EU-Taxonomie
Auch: EU-Taxonomieverordnung · Taxonomie-Verordnung
Die EU-Taxonomie ist ein europaweit einheitliches Klassifikationssystem, das definiert, welche Wirtschaftstätigkeiten als "ökologisch nachhaltig" gelten. Für Immobilien legt sie konkrete technische Kriterien fest, ab wann ein Neubau oder eine Bestandsimmobilie als taxonomiekonform gilt.
Ausführliche Erklärung
Für Makler ist die EU-Taxonomie vor allem im Gewerbe- und Investmentsegment relevant, da sie zunehmend Grundlage für Finanzierungsentscheidungen, Fondsanlagen und Unternehmensberichte ist. Sie beruht auf sechs Umweltzielen (u. a. Klimaschutz, Anpassung an den Klimawandel, nachhaltige Nutzung von Wasserressourcen), von denen für Gebäude vor allem der Klimaschutz-Beitrag zentral ist.
Kernkriterien für Immobilien:
- Neubauten: Taxonomiekonform, wenn der Primärenergiebedarf mindestens 10 % unter dem nationalen Niedrigstenergiegebäude-Standard (NZEB) liegt und keine wesentliche Beeinträchtigung anderer Umweltziele vorliegt ("Do No Significant Harm"-Prinzip, DNSH).
- Bestandsgebäude: Gelten als nachhaltig, wenn sie ein Energieeffizienzzertifikat der Klasse A besitzen oder beim Primärenergiebedarf zu den besten 15 % des nationalen bzw. regionalen Gebäudebestands zählen ("Top-15-%-Kriterium").
- Sanierungen: Umfassende energetische Sanierungen können ebenfalls als taxonomiekonforme Tätigkeit gelten, wenn sie den nationalen Standards für "umfassende Renovierung" entsprechen oder den Primärenergiebedarf um mindestens 30 % senken.
- DNSH-Prüfung: Zusätzlich zum Klimaschutzkriterium darf die Tätigkeit keine anderen Umweltziele erheblich beeinträchtigen (z. B. Wassernutzung, Kreislaufwirtschaft, Biodiversität).
Praxisrelevanz: Die Einhaltung der EU-Taxonomie eröffnet Zugang zu grünen Finanzierungsinstrumenten (Green Bonds, grüne Kredite) und ist zunehmend Bewertungskriterium für institutionelle Investoren und Fonds nach der Offenlegungsverordnung (SFDR). Nicht-taxonomiekonforme Objekte ("Stranded Assets") können bei Finanzierung und Wiederverkauf Abschläge erfahren.

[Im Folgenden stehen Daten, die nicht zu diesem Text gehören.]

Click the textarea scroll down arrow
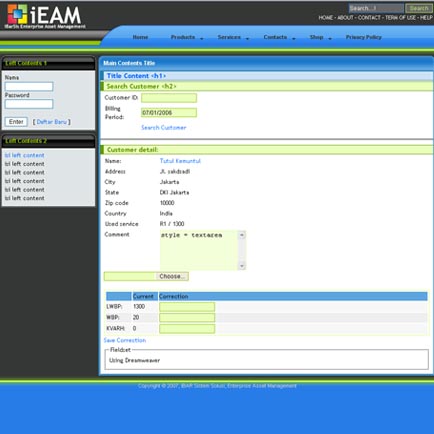 [x=242, y=266]
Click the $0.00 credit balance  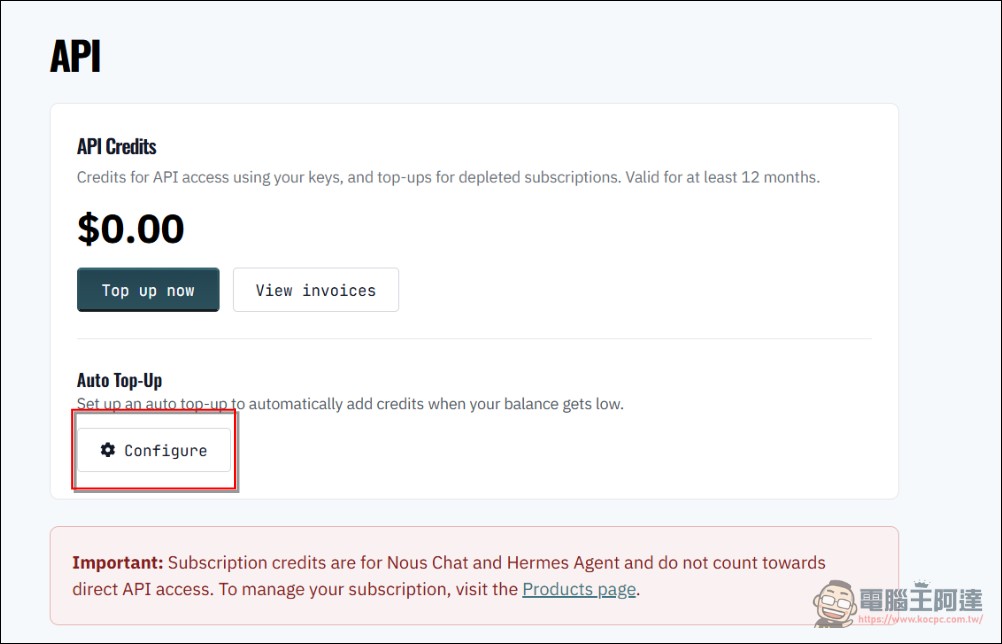click(x=131, y=229)
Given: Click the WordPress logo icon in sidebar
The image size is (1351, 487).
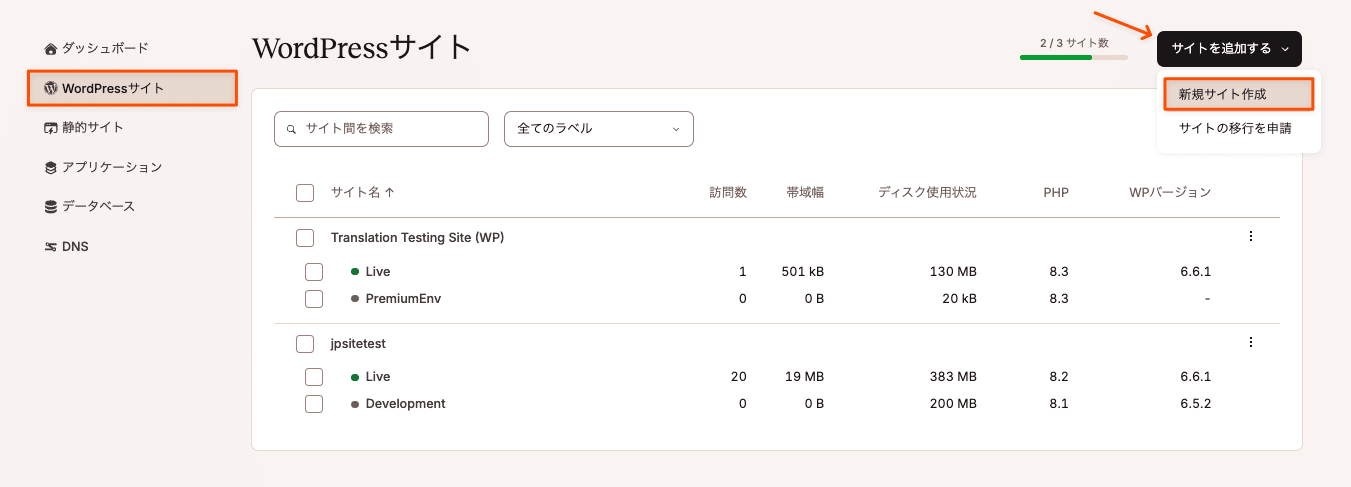Looking at the screenshot, I should pos(51,88).
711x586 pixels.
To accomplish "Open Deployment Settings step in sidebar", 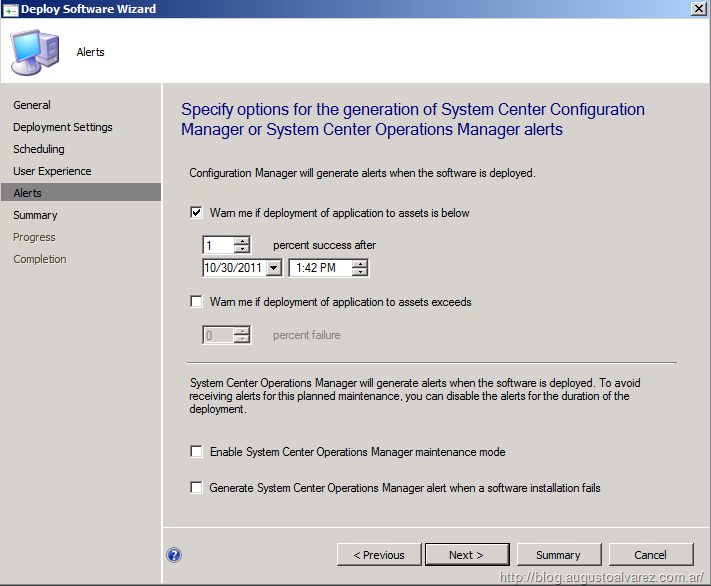I will pos(63,127).
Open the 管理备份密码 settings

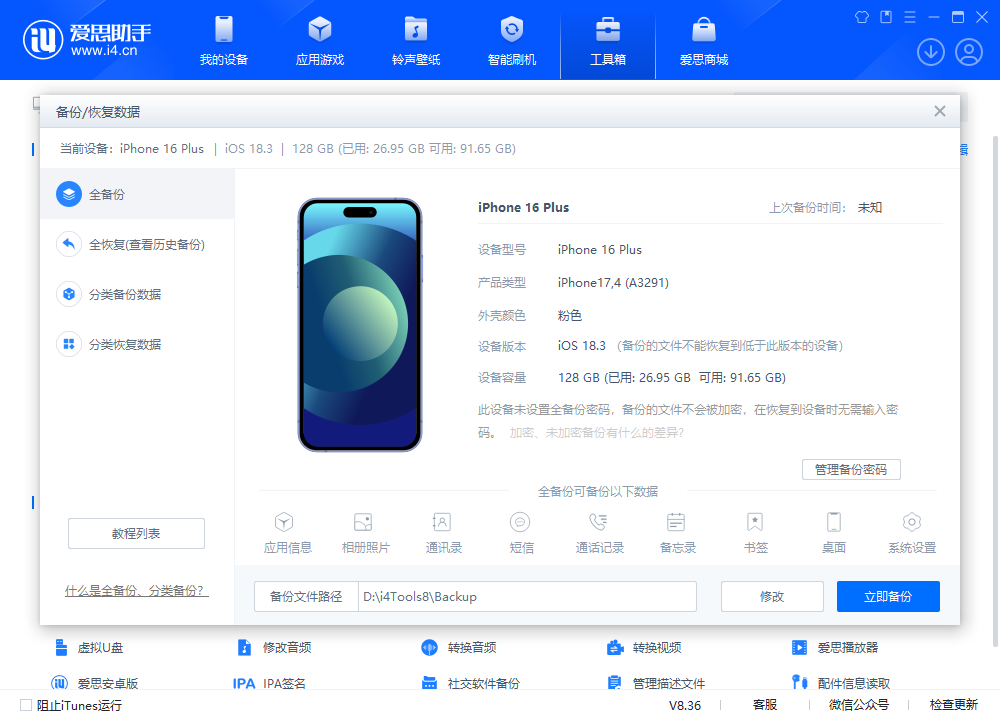[851, 469]
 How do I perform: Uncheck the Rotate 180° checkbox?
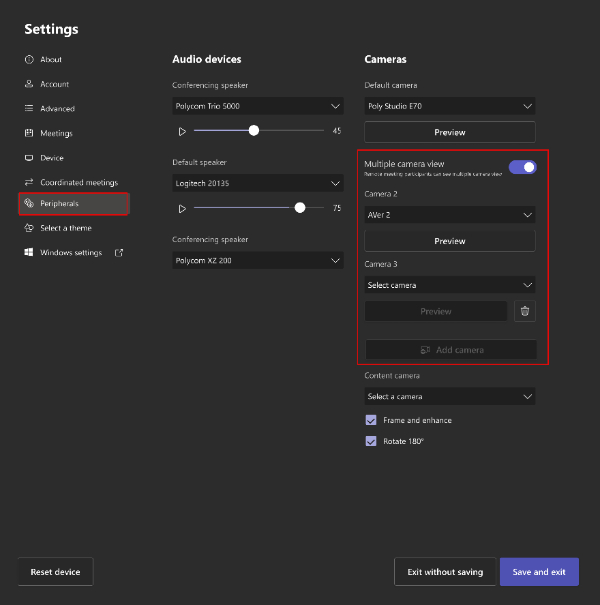371,441
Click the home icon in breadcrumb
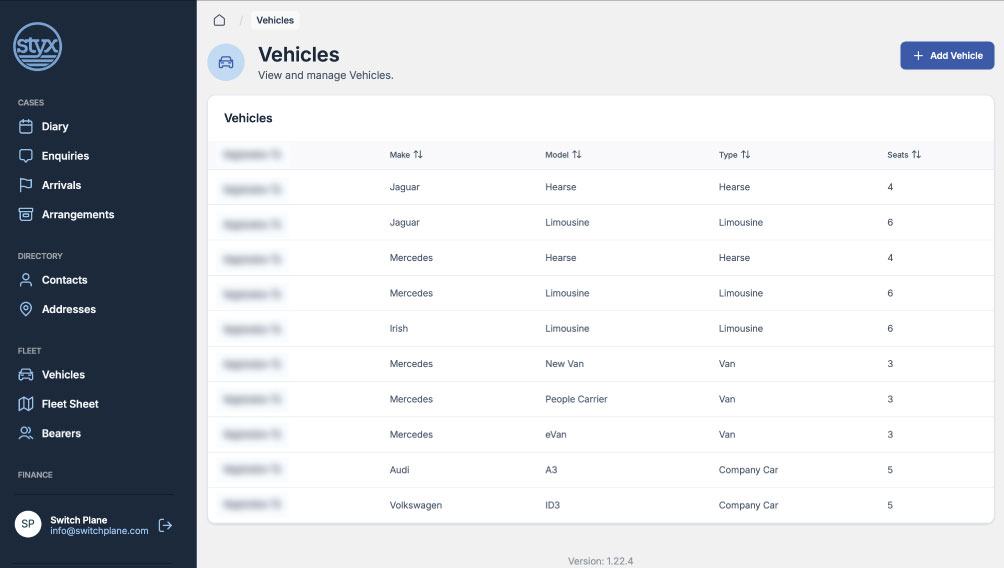 click(219, 20)
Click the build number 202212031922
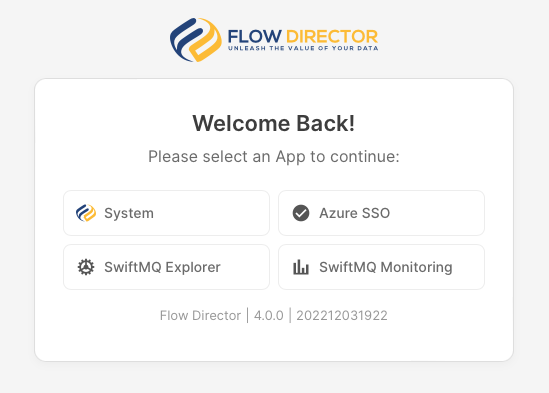549x393 pixels. pos(342,316)
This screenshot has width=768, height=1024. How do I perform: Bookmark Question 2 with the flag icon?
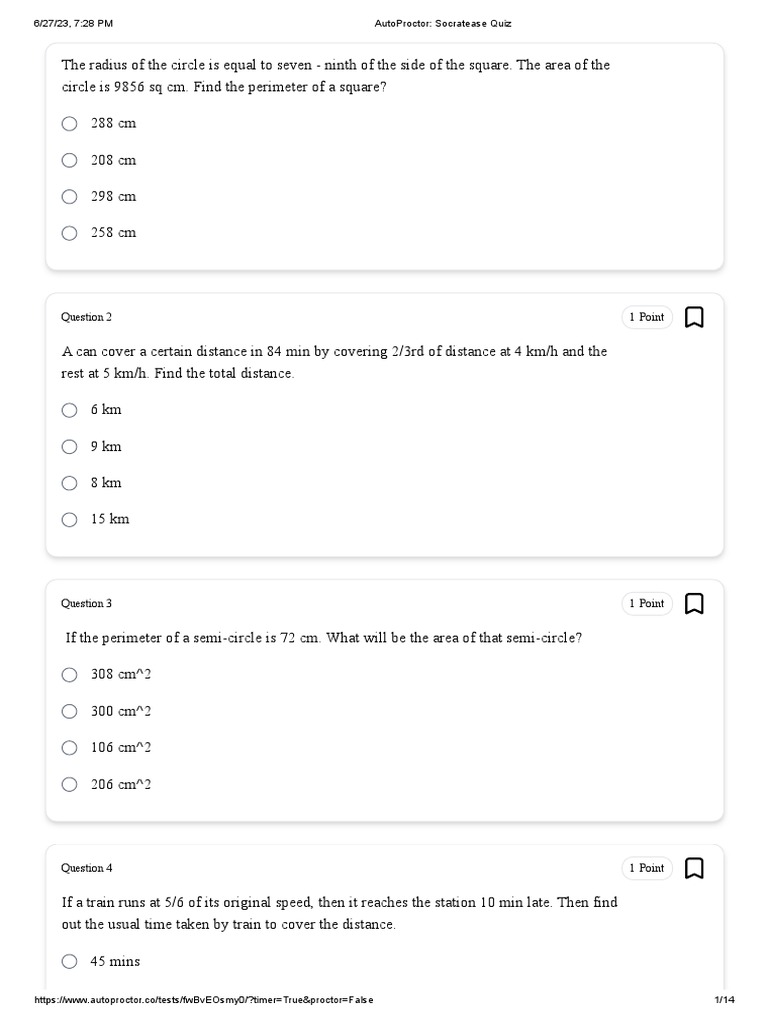694,318
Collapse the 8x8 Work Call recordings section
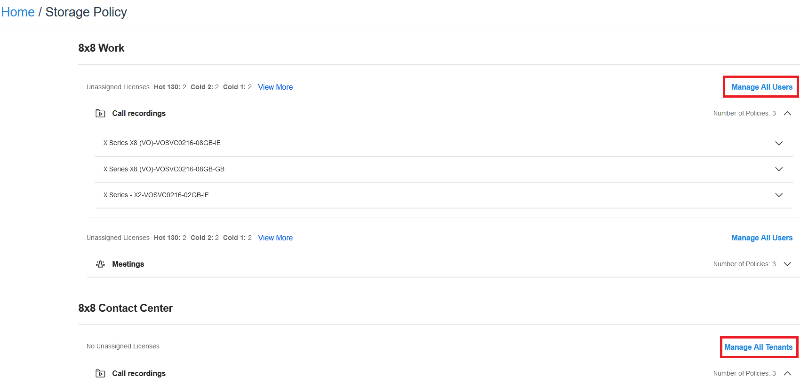 787,113
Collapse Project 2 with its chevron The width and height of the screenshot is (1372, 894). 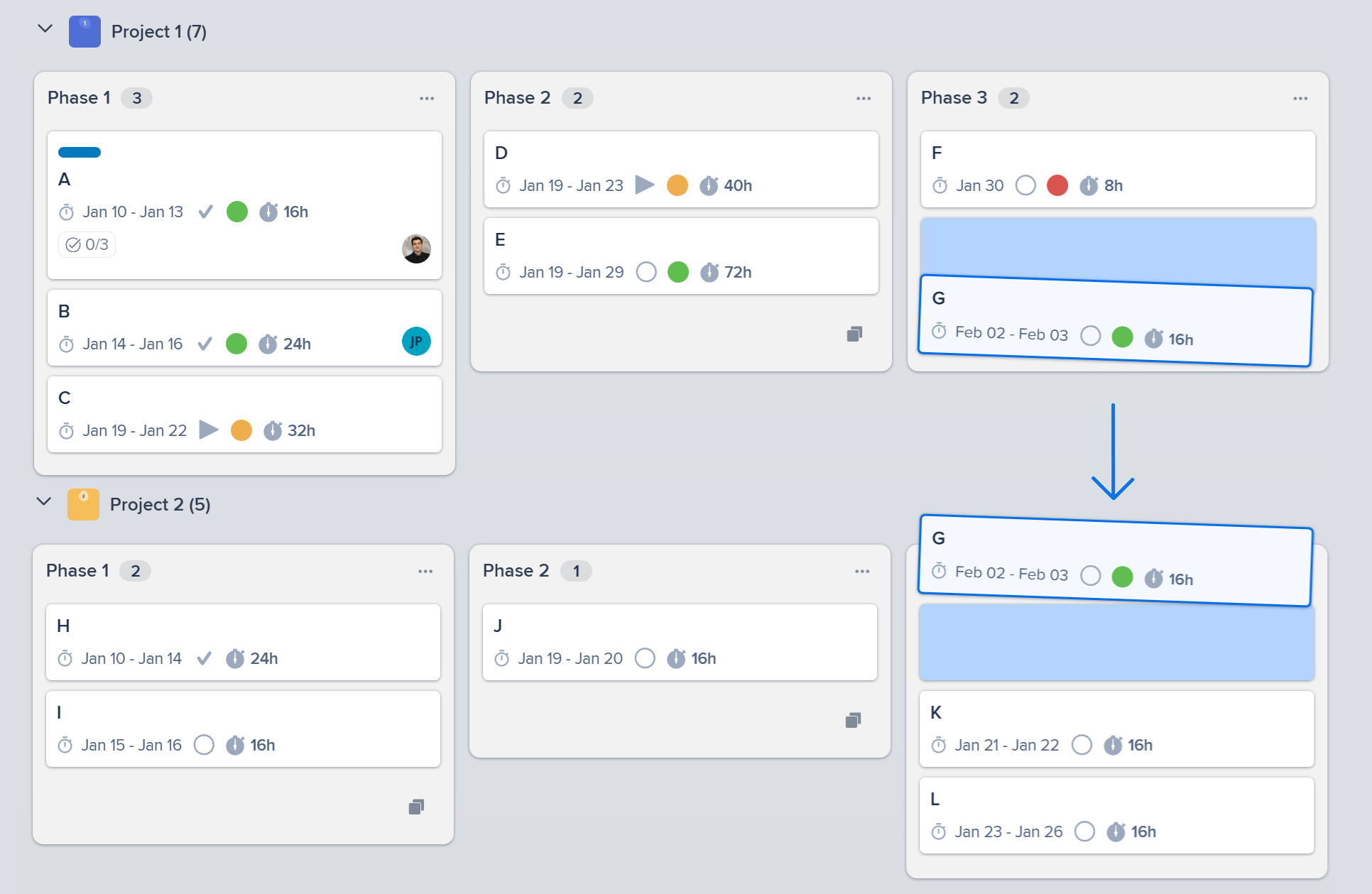pos(43,502)
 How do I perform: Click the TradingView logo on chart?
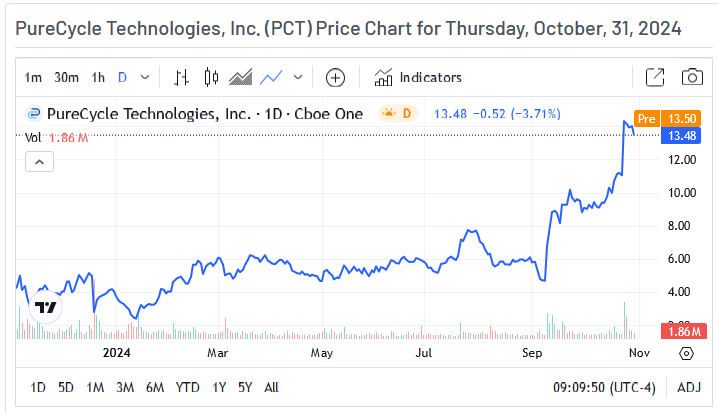(x=44, y=307)
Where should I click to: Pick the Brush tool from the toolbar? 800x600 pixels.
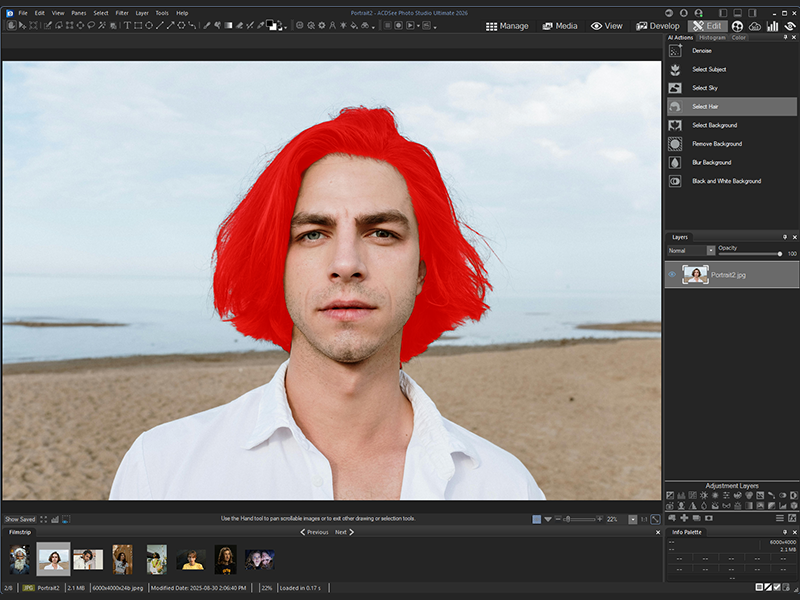[206, 26]
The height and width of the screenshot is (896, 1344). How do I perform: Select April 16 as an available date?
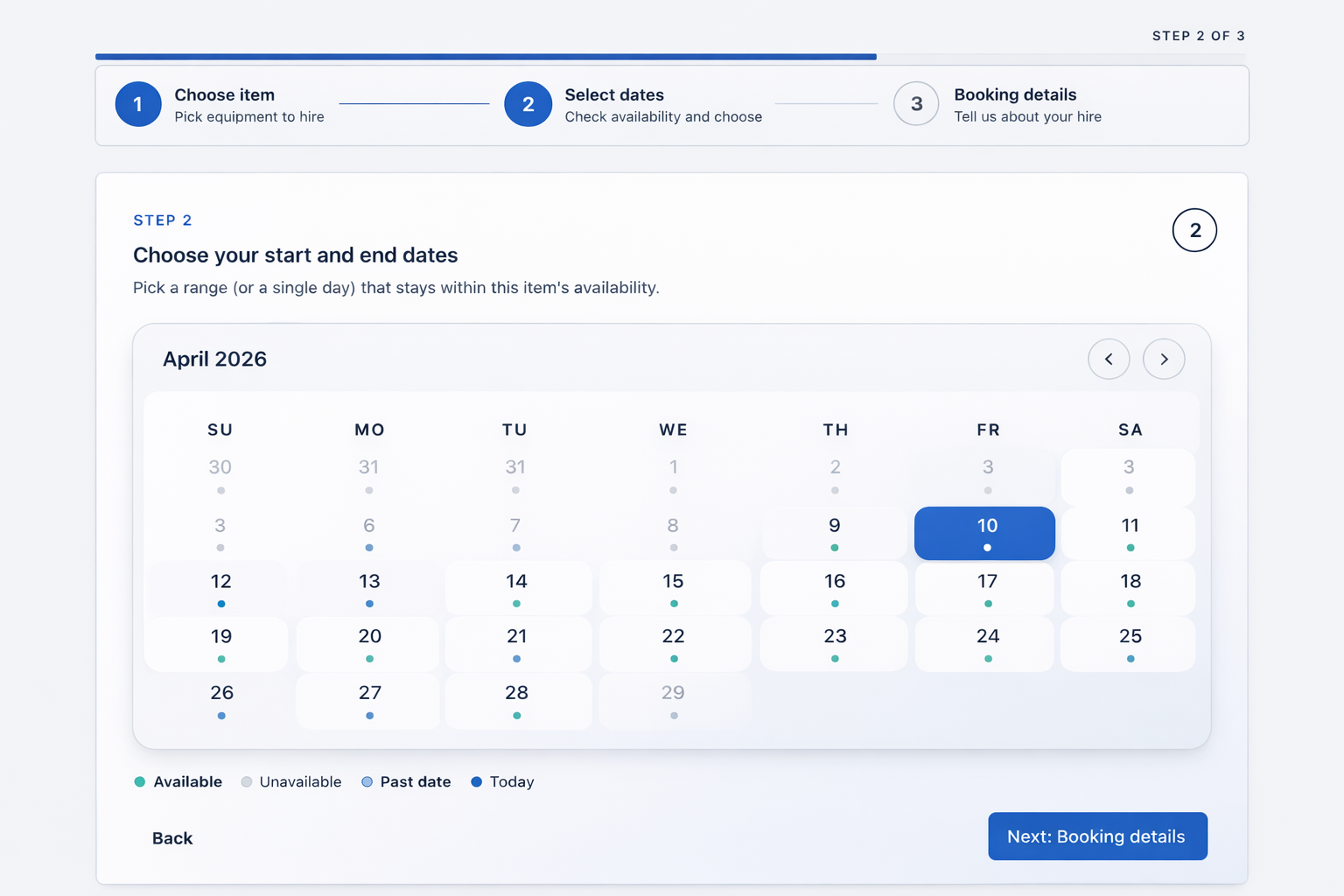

Aktueller Stand: Die strenge Anwendung der Taxonomie-Kriterien in der Immobilienfinanzierung gilt vielfach als zu komplex; die EU-Kommission hat im Februar 2025 Vereinfachungen vorgeschlagen, insbesondere für Bestandsgebäude, etwa eine stufenweise Anerkennung ab Effizienzklasse D statt A.
Beispiel aus der Praxis
Eine Investmentgesellschaft möchte ein Bürogebäude über einen nach der Offenlegungsverordnung als "Artikel-9-Fonds" (dunkelgrün) klassifizierten Fonds erwerben. Der Makler muss nachweisen, dass das Gebäude die EU-Taxonomie-Kriterien erfüllt – etwa durch ein Energieeffizienzzertifikat der Klasse A oder eine kürzlich erfolgte umfassende Sanierung mit mindestens 30 % Reduktion des Primärenergiebedarfs.
Rechtsgrundlage
- Verordnung (EU) 2020/852 (Taxonomie-Verordnung) – Grundverordnung mit den sechs Umweltzielen und dem Klassifikationsrahmen.
- Delegierte Rechtsakte zur EU-Taxonomie – konkretisieren die technischen Bewertungskriterien für den Gebäudesektor.
- Offenlegungsverordnung (SFDR, VO (EU) 2019/2088) – verknüpft Taxonomiekonformität mit Berichtspflichten von Finanzmarktteilnehmern.